┏━━
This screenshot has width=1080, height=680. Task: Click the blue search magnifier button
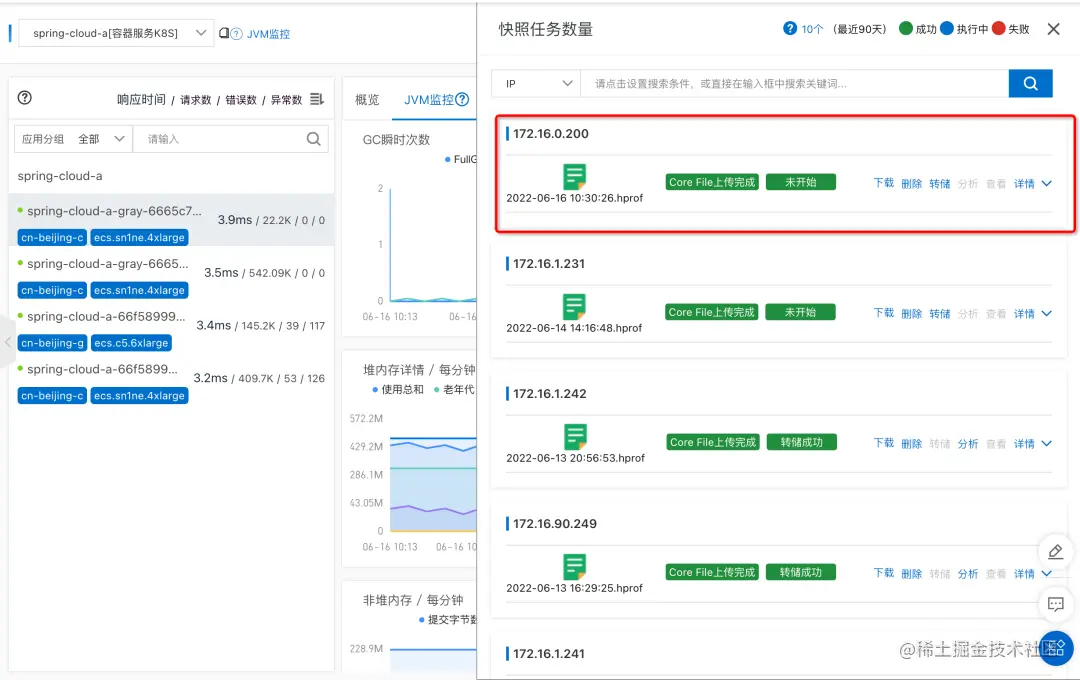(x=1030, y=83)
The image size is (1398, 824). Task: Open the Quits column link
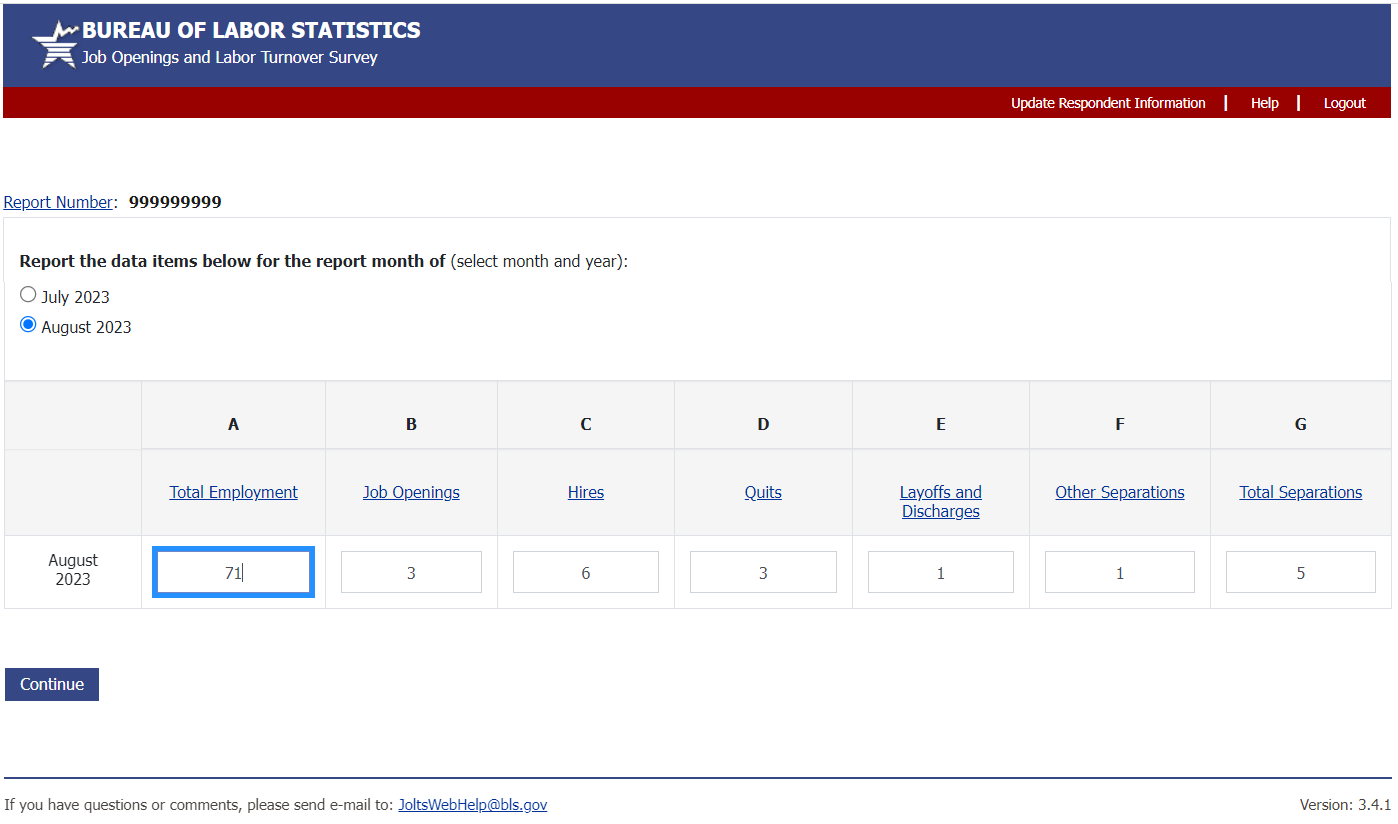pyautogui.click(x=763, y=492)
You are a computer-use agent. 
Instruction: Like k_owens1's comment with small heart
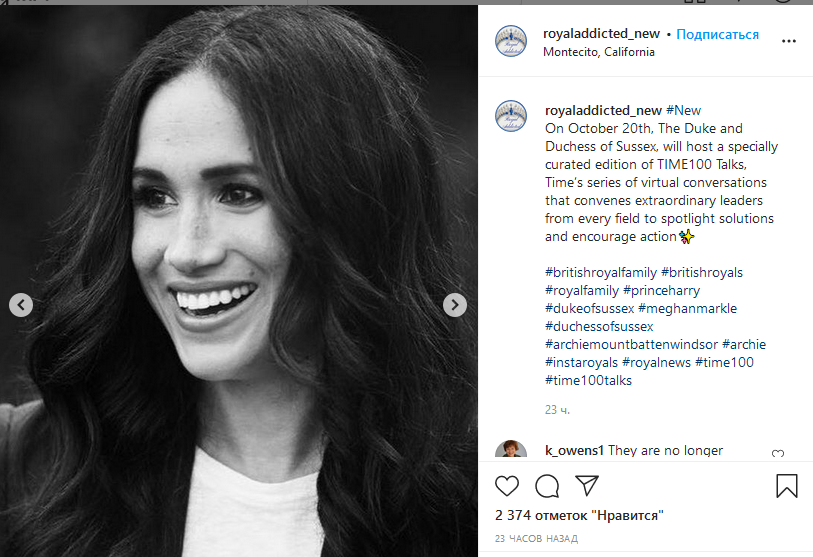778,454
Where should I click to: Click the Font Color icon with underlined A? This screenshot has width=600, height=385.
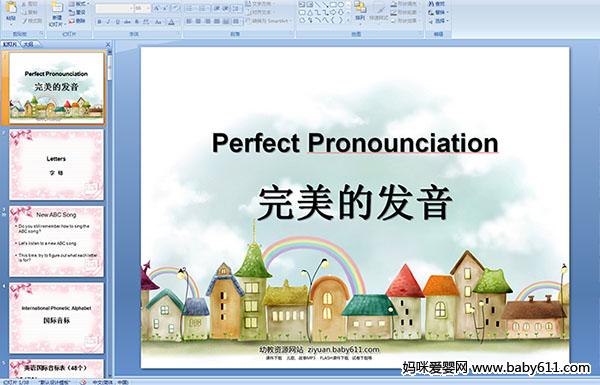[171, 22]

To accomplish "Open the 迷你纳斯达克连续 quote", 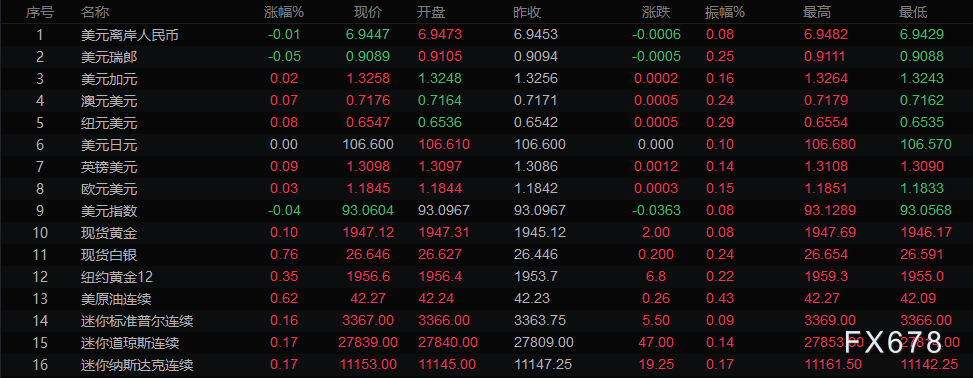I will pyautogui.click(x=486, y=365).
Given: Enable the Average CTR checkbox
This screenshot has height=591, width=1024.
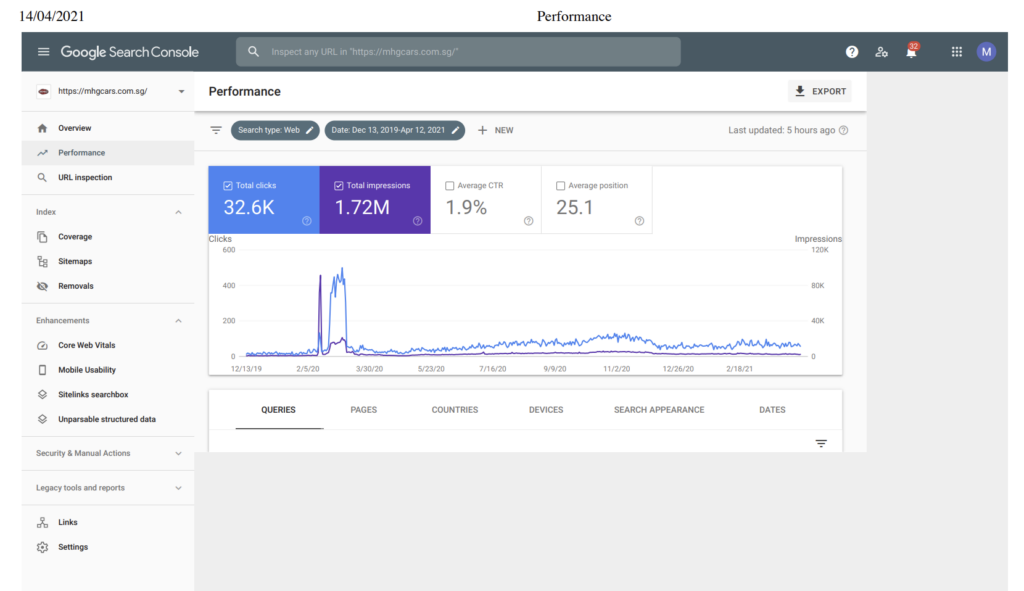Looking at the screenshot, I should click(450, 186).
┗━━
▸ **Work required**: Beginning at the line with "Given: Enable the Average CTR checkbox", reproduce each line exactly through the last line of the records above, with pictures left out.

▸ **Reply**:
Given: Enable the Average CTR checkbox
This screenshot has height=591, width=1024.
Looking at the screenshot, I should click(450, 186).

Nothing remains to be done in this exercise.